My friend and colleague, Joshua Appel, pointed out that 1 Peter 5 actually holds together fairly tightly: moving from exhortation to elders to “shepherd the flock” faithful as those who will give account to the Chief Shepherd ultimately to the exhortation to resist the devil who is a “prowling lion” seeking to devour them.
This is helpful in a couple of ways: First, if the “adversary” and the “the devil” is tied specifically in Peter’s mind to the mechanism of persecution (which it seems to be, given 5:9), then the “devil” here would seem to be something similar to the “principalities and powers” spoken of elsewhere which seems to combine demonic beings with earthly, political rulers. The “devil” then is a sort of “ruler” who contrasts with the shepherds of the Chief Shepherd who are called to “rule” in an entirely different sort of way (5:2-3). If the Jews are specifically in Peter’s mind, as seems implicit in a number of places in 1 Peter, then Peter is consciously comparing Christian elders to the “shepherds of Israel” who continue to “devour” the flock of God (Ez. 34:2-3).
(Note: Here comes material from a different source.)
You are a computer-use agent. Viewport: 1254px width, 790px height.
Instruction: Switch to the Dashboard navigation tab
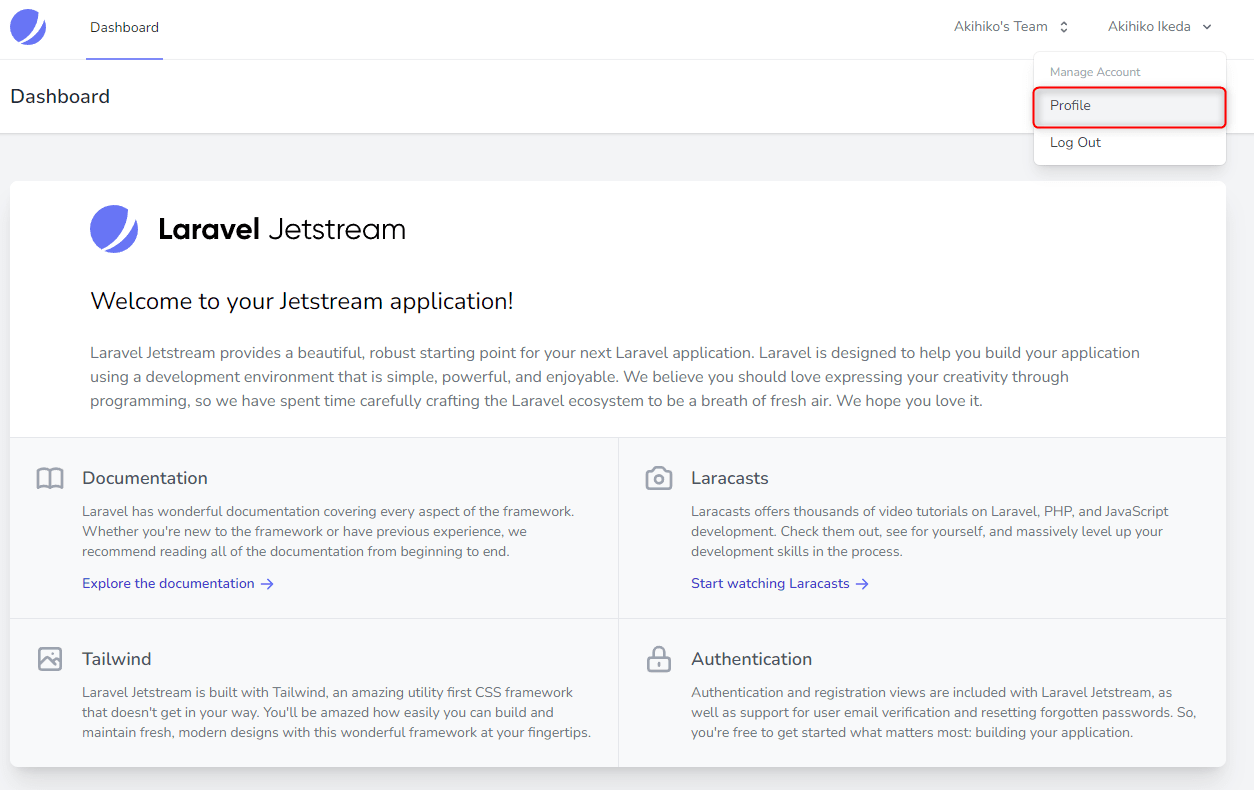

But secondly the implication is that submission to the Christian elders is submission to protection from these false shepherds, protection from these lions who are seeking to devour the flock of God. Following these elder-shepherds as they follow the example of the Chief Shepherd may very well mean suffering and death, as it did for Jesus, the Chief Shepherd. But after they have suffered a little while, they will be raised up, whether they are delivered from persecution in this life or literally raised from the dead at the end. But notice that this submission is “resistance.” The death of Jesus was the death blow of all principalities and powers, the death blow to Satan’s project. This means that the suffering and death of Christians is likewise an act of war and resistance. As Revelation puts it: “they overcame [the devil] by the blood of the lamb and by the word of their testimony, and they did not love their lives to the death” (Rev. 12:11).